Information supplied.
** begin **
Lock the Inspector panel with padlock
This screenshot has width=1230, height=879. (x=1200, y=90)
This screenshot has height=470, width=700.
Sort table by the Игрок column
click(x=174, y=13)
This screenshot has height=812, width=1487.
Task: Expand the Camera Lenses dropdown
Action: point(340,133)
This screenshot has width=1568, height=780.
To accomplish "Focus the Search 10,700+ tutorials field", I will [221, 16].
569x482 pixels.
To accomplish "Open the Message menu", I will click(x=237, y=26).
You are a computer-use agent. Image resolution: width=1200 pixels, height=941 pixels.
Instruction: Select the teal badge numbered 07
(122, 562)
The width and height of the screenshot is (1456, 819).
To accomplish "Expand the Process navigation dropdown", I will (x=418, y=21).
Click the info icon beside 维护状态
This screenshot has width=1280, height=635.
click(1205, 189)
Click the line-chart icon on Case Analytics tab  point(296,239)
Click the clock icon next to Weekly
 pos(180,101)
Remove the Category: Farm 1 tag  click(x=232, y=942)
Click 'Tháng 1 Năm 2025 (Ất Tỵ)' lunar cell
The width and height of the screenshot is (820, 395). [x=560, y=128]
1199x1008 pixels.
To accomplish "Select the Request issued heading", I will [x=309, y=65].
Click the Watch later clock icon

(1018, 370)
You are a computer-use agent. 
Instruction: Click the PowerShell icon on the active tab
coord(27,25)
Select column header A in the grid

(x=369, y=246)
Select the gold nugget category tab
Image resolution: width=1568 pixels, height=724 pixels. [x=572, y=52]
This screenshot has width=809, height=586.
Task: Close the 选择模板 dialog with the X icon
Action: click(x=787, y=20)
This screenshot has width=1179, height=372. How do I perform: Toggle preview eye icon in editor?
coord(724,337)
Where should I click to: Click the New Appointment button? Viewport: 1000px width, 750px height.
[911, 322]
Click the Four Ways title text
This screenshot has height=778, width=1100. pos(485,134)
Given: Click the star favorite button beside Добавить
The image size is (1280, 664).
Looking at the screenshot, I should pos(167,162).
** end **
Task goal. Write out the records above without changes, starting with the line that contains "Remove the Category: Farm" and going on through the line that contains "Action: click(x=787, y=20)".

Response to the task.
Remove the Category: Farm 1 tag  click(x=232, y=942)
Click 'Tháng 1 Năm 2025 (Ất Tỵ)' lunar cell
The width and height of the screenshot is (820, 395). [x=560, y=128]
1199x1008 pixels.
To accomplish "Select the Request issued heading", I will [x=309, y=65].
Click the Watch later clock icon

(1018, 370)
You are a computer-use agent. 
Instruction: Click the PowerShell icon on the active tab
coord(27,25)
Select column header A in the grid

(x=369, y=246)
Select the gold nugget category tab
Image resolution: width=1568 pixels, height=724 pixels. [x=572, y=52]
This screenshot has width=809, height=586.
Task: Close the 选择模板 dialog with the X icon
Action: click(x=787, y=20)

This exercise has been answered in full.